Julian Armour, (born 29 September 1960 in Missoula, MT) is a Canadian cellist and artistic director. Armour is married to violist Guylaine Lemaire. He is the son of the philosopher Leslie Armour.

==Early life and education==
Shortly after his birth in Missoula, Montana, United States Armour's parents (both Canadian citizens) moved the family back to Canada. Armour majored in history, economics and English literature at the University of Ottawa. After graduation, he studied at McGill University with Walter Joachim, a Canadian cellist. He later continued to study with cellists including János Starker, Ralph Kirshbaum, Aldo Parisot and Leonard Rose.

==Career==
Armour performs throughout Canada, the United States and Europe. His music is played on CBC Radio. As a chamber musician, he has appeared in television broadcasts on CBC, CTV, PBS, EWTN, and Vision TV. He has recorded over 30 CDs for labels including Marquis, Crystal, ATMA, CMS Classics, CentreDiscs, SRI, CanSona, Studea Musica and CBC Records.
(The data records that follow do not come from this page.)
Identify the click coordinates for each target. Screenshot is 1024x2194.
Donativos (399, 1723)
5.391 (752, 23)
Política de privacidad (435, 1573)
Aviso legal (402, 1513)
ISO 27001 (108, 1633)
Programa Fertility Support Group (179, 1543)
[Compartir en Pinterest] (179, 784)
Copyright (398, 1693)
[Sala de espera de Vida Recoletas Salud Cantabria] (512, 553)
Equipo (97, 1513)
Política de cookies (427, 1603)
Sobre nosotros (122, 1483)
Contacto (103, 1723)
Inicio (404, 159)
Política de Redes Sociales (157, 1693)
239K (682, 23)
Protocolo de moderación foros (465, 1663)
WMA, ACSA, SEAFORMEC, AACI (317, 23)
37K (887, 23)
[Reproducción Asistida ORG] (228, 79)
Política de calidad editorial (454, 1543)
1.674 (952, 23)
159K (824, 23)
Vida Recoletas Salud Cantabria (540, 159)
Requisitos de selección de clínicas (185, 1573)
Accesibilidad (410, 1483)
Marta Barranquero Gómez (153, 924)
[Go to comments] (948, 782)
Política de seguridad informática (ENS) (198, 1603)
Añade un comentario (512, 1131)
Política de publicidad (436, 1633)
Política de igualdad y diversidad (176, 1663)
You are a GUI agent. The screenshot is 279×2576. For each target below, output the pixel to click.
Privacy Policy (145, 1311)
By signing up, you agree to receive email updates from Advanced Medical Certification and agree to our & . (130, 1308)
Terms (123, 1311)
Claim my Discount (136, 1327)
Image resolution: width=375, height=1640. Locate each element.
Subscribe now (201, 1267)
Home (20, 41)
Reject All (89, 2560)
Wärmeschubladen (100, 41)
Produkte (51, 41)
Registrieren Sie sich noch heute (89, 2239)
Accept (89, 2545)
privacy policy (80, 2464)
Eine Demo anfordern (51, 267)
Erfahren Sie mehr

He is the founder of the Ottawa Chamber Music Society (OCMS). Until his resignation in March 2007, he was the OCMS' Artistic and Executive Director. Under his directorship, the OCMS's main event, the Ottawa International Chamber Music Festival, grew to become the world's largest chamber music festival. From 2003 to 2009, Armour was the president of the Ottawa Festival Network.

In 2000 Armour received the Victor Tolgesy Arts Award from the Canada Council for the Arts. It recognizes those who contribute to the city's cultural enrichment. In 1999, he was awarded the Community Foundation's Investing in People Award, in recognition of his efforts to bring classical music to new audiences. For his contributions to music, Armour was named a Chevalier de l'Ordre des Arts et des Lettres in December 2002 by the Government of France. Her Excellency the Right Honourable Adrienne Clarkson, Governor General of Canada awarded Armour the Meritorious Service Medal in 2003.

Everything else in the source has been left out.